Thunderstorms come in three broad flavors: single-cell, multi-cell and supercell. All of them have discrete tops. High-performance military jets and modern airliners can typically fly over these storms with relative impunity. However, that’s a really bad place to be when your airplane breaks.
Such Ghastly Timing
On July 26, 1959, U.S. Marine Corps Lieutenant Colonel William Henry Rankin took off from Naval Air Station South Weymouth, Massachusetts, headed for Marine Corps Air Station Beaufort in South Carolina. Lt. Col. Rankin was a combat veteran of both WWII and Korea. He was flying a Vought F-8 Crusader single-engine jet fighter. The Crusader has been described as “The Last of the Gunfighters.” It was the final American fighter aircraft designed primarily to fight with cannons rather than missiles.

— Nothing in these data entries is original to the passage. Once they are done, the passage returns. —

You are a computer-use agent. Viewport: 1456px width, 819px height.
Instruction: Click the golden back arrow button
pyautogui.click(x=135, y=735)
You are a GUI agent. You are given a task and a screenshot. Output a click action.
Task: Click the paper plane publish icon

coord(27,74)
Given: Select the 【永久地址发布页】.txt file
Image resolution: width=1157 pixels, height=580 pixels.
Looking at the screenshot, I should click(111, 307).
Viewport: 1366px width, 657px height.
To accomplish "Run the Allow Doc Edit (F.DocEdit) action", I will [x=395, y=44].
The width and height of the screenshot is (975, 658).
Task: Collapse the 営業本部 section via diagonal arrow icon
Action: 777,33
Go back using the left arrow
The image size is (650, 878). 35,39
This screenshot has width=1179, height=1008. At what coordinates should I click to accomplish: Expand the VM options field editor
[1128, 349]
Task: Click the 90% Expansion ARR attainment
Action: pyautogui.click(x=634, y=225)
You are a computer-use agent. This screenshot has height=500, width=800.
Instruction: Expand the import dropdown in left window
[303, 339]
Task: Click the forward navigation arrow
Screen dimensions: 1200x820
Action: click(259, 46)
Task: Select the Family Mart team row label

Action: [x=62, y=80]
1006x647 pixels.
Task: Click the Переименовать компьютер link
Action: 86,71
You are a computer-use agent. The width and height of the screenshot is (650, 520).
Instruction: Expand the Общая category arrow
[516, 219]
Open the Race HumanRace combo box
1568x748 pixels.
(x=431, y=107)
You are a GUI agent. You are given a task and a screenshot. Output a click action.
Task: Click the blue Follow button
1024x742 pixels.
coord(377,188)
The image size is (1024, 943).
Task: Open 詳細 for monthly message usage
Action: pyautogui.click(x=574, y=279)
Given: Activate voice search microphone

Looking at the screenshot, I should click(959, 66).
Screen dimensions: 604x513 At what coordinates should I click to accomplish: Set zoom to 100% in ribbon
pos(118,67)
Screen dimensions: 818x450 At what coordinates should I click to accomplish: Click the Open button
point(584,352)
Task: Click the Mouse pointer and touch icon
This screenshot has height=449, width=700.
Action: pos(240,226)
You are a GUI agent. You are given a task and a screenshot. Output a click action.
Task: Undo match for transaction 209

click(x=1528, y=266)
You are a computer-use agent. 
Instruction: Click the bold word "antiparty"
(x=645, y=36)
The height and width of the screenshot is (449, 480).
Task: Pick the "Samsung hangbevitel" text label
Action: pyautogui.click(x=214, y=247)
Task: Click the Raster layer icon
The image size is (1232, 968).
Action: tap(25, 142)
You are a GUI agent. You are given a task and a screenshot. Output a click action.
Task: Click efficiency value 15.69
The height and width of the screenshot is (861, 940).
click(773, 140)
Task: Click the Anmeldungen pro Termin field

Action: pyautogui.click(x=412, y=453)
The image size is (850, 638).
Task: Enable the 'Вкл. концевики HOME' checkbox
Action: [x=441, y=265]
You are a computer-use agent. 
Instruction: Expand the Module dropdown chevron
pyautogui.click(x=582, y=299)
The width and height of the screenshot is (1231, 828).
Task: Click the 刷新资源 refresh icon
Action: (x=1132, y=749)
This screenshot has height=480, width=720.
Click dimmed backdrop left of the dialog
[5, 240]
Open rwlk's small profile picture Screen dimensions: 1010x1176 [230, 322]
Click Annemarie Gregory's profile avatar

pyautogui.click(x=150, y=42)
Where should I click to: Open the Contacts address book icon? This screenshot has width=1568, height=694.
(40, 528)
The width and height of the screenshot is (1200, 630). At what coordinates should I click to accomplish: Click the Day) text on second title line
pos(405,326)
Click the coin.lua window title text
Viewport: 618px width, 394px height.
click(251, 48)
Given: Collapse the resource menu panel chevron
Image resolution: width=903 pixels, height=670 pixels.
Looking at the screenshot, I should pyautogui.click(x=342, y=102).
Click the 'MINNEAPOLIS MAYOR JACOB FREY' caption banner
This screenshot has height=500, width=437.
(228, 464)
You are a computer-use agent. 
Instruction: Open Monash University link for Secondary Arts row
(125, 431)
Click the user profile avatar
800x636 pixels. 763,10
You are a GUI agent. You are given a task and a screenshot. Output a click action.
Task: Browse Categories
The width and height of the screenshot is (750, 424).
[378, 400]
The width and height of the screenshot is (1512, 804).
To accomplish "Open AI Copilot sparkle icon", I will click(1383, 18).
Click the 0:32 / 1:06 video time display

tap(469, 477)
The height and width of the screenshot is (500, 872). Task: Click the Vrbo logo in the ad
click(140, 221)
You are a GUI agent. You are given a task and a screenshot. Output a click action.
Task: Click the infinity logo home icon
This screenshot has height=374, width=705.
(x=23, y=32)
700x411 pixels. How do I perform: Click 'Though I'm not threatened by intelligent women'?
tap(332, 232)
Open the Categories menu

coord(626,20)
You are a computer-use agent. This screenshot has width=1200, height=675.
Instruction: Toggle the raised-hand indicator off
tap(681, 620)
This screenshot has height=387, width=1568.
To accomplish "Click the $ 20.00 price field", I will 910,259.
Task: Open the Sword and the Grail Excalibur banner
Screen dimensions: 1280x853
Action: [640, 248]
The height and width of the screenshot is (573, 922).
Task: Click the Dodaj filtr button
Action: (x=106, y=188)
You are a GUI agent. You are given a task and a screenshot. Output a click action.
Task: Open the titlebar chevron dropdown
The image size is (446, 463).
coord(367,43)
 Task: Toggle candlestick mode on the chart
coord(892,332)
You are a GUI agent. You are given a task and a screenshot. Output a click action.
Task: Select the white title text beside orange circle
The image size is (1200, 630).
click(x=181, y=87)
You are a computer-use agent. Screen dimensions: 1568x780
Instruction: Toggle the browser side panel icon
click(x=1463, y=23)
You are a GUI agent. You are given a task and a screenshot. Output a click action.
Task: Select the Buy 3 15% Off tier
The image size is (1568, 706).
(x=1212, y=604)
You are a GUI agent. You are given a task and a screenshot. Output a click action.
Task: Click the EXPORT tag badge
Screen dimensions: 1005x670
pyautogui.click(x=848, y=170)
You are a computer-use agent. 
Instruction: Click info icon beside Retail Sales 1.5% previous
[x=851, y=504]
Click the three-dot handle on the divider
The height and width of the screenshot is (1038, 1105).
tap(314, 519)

The Crusader was, nonetheless, an exceptionally capable machine. With a top speed of Mach 1.8 and a service ceiling of 58,000 feet, the F-8 could easily scoot above any thunderstorms Rankin might encounter en route. However, while making Mach 0.82 at 47,000 feet, some 2,000 feet above an underlying cumulonimbus thunderstorm, Rankin felt a mean bump through the airframe. Suddenly, the engine died, and the fire warning light illuminated. With the airplane now in a rapid descent, Rankin pulled his handles and ejected. He was wearing a lightweight flight suit.
Ejecting into Hell
At 47,000 feet, the ambient temperature was -58 degrees Fahrenheit. The sudden drop in pressure caused Rankin’s eyes, ears, nose and mouth to begin spontaneously bleeding. His belly distended horribly, and his extremities immediately froze. Then, he dropped directly into the thunderstorm roiling below.
Ejecting from a high-performance airplane at near-space altitudes is unimaginably violent. Airplane designers expect this. As a result, a barometric trigger deploys the ejection seat parachute automatically at around 10,000 feet. This ensures that the air is thick enough to breathe once the pilot is under canopy.
In Rankin’s case, he fell for a full five minutes before his chute opened. Vicious pressure transients within the storm had spoofed the system and spilled his canopy way higher than it should have. That’s when the real fun began.
For the next 10 minutes, Lt. Col. Rankin was trapped inside a blender. Violent updrafts rocketed him upward while massive hailstones beat him mercilessly. Uncontrolled spinning gyrations caused him to vomit. The rain came so thick that he had to hold his breath to keep from drowning. Lightning bolts that he later described as blue blades several feet wide discharged close enough to touch. One bolt arced around his parachute, producing a display so surreal that Rankin thought he had died and was facing God.
After what seemed an eternity, Lt. Col. Rankin eventually emerged underneath the storm amidst persistent sleeting rain. He subsequently made an uneventful landing in thick forest. Glancing at his watch at touchdown, he verified that his ride through the thunderstorm had taken 40 minutes.
Despite frostbite, sundry contusions, welts and severe decompression injuries, Rankin found that he had no broken bones and could actually walk. Like any good Marine, he then began searching for help and eventually ended up in a hospital in Ahoskie, North Carolina. In time, he recovered to fly again.
Ruminations
Lt. Col. William Rankin remained on active duty for another five years. In 1960, he wrote a book about his experience titled “The Man Who Rode the Thunder.” My elementary school library had a copy that I read in the fifth grade, and I still remember the details to this day.
Rankin eventually retired in 1964 with 24 years of flying service. He passed away in Oakdale, Pennsylvania, in 2009 at age 88. He is the only verified aviator to have survived a descent in a parachute through a thunderstorm. As I said, man so often underestimates the power of God.